10 septembre 1763
Tryghild était une femme dévouée. Trop dévouée pour son propre bien. L’Oracle lui avait conseillé, en tant que médecin et en tant que père, de se ménager après l’accouchement qu’ils avaient mené à bien, mais la présence de Victoria la contraignait à faire bonne figure. Naal avait fini par kidnapper Sohen et la nouvelle-née, avec la complicité de ses parents, aux premières lueurs de l’aurore. Les deux enfants avaient l’habitude de réveiller leur mère, en particulier la dernière pour ses besoins vitaux, mais Naal l’avait prise de son berceau et avait entamé un jeu complice avec Sohen, marchant à pas feutrés hors de la chambrée. Voilà qui devrait laisser quelques petites heures de sommeil à l’Intendante et pour le bien-être du mobilier, il valait mieux qu’elle se repose.

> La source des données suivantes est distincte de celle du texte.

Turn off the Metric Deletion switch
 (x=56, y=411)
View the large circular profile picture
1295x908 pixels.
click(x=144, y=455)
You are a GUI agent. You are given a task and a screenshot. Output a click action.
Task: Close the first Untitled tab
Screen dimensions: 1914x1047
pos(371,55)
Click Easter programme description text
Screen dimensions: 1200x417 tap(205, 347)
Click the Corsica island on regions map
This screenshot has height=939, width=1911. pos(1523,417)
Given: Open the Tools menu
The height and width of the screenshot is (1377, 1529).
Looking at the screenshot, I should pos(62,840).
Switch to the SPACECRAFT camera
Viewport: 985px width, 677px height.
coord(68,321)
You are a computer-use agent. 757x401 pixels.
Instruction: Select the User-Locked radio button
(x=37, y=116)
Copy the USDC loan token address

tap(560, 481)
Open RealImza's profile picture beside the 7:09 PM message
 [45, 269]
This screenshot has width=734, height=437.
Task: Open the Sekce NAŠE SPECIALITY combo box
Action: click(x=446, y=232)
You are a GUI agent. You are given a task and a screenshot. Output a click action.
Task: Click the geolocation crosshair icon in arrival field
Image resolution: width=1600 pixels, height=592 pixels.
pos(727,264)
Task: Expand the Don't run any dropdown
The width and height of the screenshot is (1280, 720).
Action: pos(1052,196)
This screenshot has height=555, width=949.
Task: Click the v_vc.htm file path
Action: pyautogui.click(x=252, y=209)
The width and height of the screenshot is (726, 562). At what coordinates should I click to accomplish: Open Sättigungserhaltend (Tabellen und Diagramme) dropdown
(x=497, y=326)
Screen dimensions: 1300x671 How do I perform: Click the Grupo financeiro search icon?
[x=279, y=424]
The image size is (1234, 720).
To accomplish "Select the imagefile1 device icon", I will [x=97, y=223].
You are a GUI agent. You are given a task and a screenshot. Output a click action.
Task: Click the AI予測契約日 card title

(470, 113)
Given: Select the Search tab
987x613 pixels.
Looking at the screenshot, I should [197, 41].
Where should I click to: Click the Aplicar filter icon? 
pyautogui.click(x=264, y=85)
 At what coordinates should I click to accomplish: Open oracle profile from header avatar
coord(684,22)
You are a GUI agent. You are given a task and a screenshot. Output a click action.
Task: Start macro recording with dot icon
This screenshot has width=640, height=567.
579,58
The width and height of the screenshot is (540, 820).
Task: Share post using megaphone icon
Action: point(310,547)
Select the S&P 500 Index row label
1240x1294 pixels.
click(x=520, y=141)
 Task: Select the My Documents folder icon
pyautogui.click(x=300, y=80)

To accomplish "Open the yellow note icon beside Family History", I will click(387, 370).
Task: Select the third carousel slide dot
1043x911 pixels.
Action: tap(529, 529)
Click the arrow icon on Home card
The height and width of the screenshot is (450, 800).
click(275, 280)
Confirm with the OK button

Dans la petite salle à manger, il avait placé Sohen sur une chaise qu’il avait rehaussé d’un coussin pour que le garçon, qui ressemblait tant à Thelem, soit à la bonne hauteur pour le pain que Naal lui tranchait. L’enfant avait la vigueur de sa mère, sans nul doute : le monarque n’était pas habitué à ce que ses enfants soient aussi robustes. Au moins avait-il ainsi pu survivre et passer le cap de la mortalité infantile. La petite n’avait pas encore de nom à cet effet. Il était coutume de ne pas nommer un enfant avant qu’il n’ait passé ses premiers mois et l’almaréen avait béni la dernière bien des fois pour qu’elle survive. Il avait fait chauffer un lait de chèvre et le versait dans une corne dont l’extrémité pointue avait été percée et recouverte d’un linge solidement noué pour assouplir la tétée. Il apprenait à Sohen la prière du matin, dans sa langue natale, pour qu’il s’imprègne des sonorités de son patrimoine culturel. Le garçon n’avait pas été baptisé, faute de parrain pour le guider vers la foi. Naal ne perdait pas espoir que Tryghild finisse par accepter le baptême qu’il réclamait.
Il veillait du regard sur son descendant qui engloutissait le pain comme le lait, tout en donnant le biberon à la dernière. Elle n’était pas de son sang, mais elle était de sa famille et à cet effet, il la protégerait. Il apprenait des chansons et comptines à Sohen qu’ils récitaient en cœur. L’almaréen du petit était encore trop hachuré, mais il était en bonne voie, bien plus que Tryghild. La Dame Loup s’était montrée volontaire et fort heureusement, car il y avait du travail. Naal ne comptait plus les fois où il avait serré les dents au massacre de sa langue. Il fallait dire qu’avant le retour de Naal, l’enfant n’avait que trop peu baigné, quotidiennement, dans la langue de son père. Avec le dévot, les choses étaient différentes et il était bien rare que Naal s’adresse à lui en langue commune, obligeant le jeune garçon à passer par l’almaréen pour se faire comprendre par son grand-père. Il l’aidait et lui apprenait, pas à pas, avec une habitude qui avait traversé siècles et millénaires. Combien d’enfants avait-il eu ? Lui-même n’en faisait plus le compte.
Il leva ses mires céruléennes sur la nouvelle venue. A Délimar, il n’y avait pas vraiment de service de chambre comme on pouvait en rencontrer à la Cour. La nouvelle Impératrice se joignait à eux… Ou plutôt à Tryghild, d’ordinaire. Une part de lui avait férocement envie de cracher sur la lignée Kohan, mais la jeunesse de celle qui apparaissait à sa vue lui fit ravaler sa bile. Devait-elle payer pour les erreurs de son père et de son frère ? Il trouvait cela fort injuste. Il lui adressa un signe de tête pour l’inviter à se joindre à eux quand bien même l’Intendante était absente. « Bonjour, Impératrice. Tryghild se repose. Je l’y ai enjoint. J’espère que vous la pardonnerez. Vous pouvez vous joindre à nous. » Nulle courbette, nul ‘majesté’ mais le ton ne manquait pas de respect. Il l’invitait comme il aurait invité un ami à sa table. « Je suis Naal du Néant » Se présenta-t-il, bien que son nom ne soit pas des trois noms de généraux qui ravagèrent les terres d’Ambarhùna. Il était l’inconnu au bataillon, excepté dans les livres d’histoires que les almaréens avaient partagé avec leurs pairs, le présentant comme roi unique et millénaire.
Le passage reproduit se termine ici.